Step 1: The comparison.
A proton and an alpha particle are both pushed from rest through the same voltage $V$. We want the ratio of their de-Broglie wavelengths, proton to alpha.
Step 2: The wavelength formula.
A charged particle sped up through voltage $V$ has wavelength
\[ \lambda = \frac{h}{\sqrt{2mqV}} \]
because the work done $qV$ becomes its kinetic energy.
Step 3: Spot what changes.
Here $h$ and $V$ are the same for both. So the wavelength depends only on mass and charge:
\[ \lambda \propto \frac{1}{\sqrt{mq}} \]
Step 4: List masses and charges.

SUPPLIED INFORMATION >>
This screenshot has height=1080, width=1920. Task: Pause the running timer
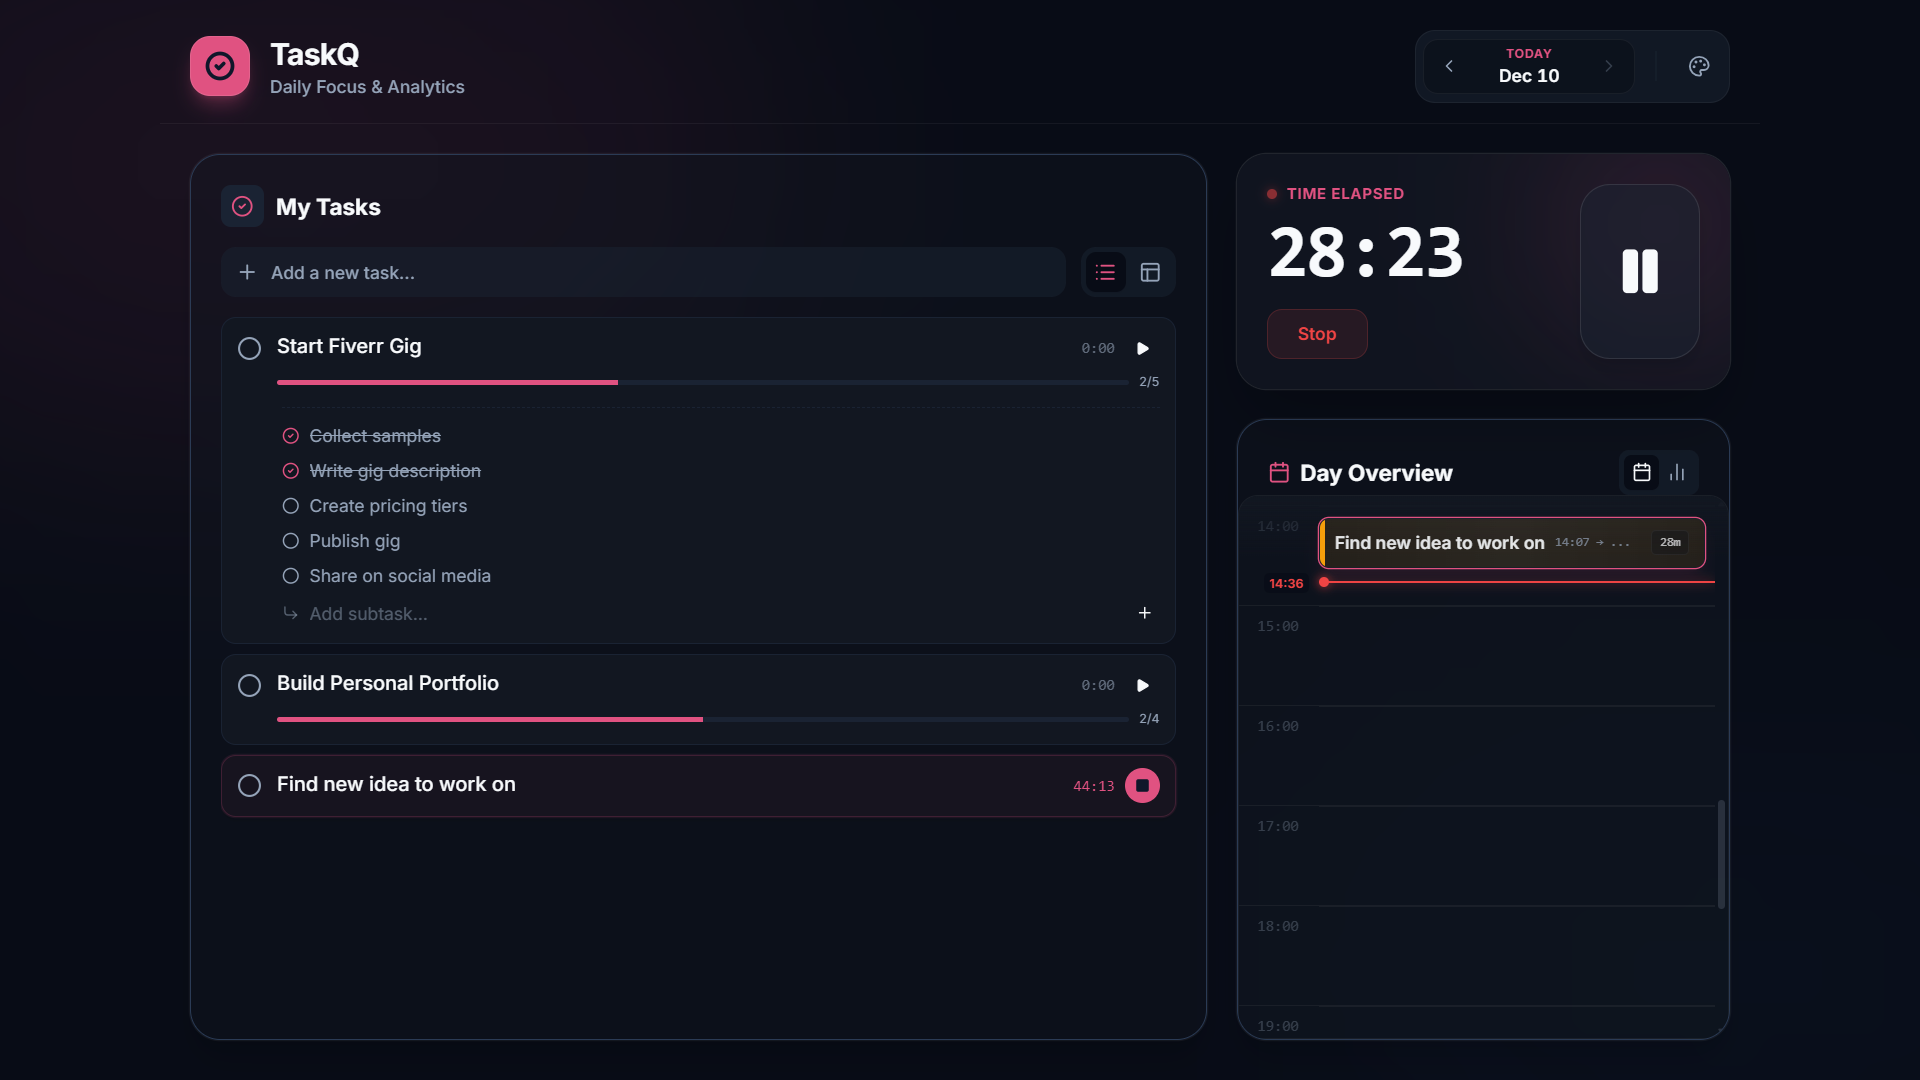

PARTS OF THE EXERCISE >>
A) In the de Broglie wavelength walkthrough, which two quantities are the same for the proton and the alpha particle?
B) From the de Broglie wavelength walkthrough, reproduce the passage that begins at the words "Step 1: The" and ends after "masses and charges.", substituting "potential difference" for "voltage".
C) Continue the de Broglie wavelength walkthrough from the point where it stops.
The data is separate from the de Broglie wavelength walkthrough.

RESPONSES TO THE EXERCISE >>
A) Both $h$ and $V$ are the same for the two particles.

B)
Step 1: The comparison.
A proton and an alpha particle are both pushed from rest through the same potential difference $V$. We want the ratio of their de-Broglie wavelengths, proton to alpha.
Step 2: The wavelength formula.
A charged particle sped up through potential difference $V$ has wavelength
\[ \lambda = \frac{h}{\sqrt{2mqV}} \]
because the work done $qV$ becomes its kinetic energy.
Step 3: Spot what changes.
Here $h$ and $V$ are the same for both. So the wavelength depends only on mass and charge:
\[ \lambda \propto \frac{1}{\sqrt{mq}} \]
Step 4: List masses and charges.

C)
Proton: mass $m$, charge $e$. Alpha: mass $4m$, charge $2e$.
Step 5: Form the ratio.
\[ \frac{\lambda_p}{\lambda_\alpha} = \sqrt{\frac{m_\alpha q_\alpha}{m_p q_p}} = \sqrt{\frac{(4m)(2e)}{(m)(e)}} = \sqrt{8} \]
Step 6: Simplify.
\[ \sqrt{8} = 2\sqrt{2} \]
So the ratio is $2\sqrt{2} : 1$, which is option (2).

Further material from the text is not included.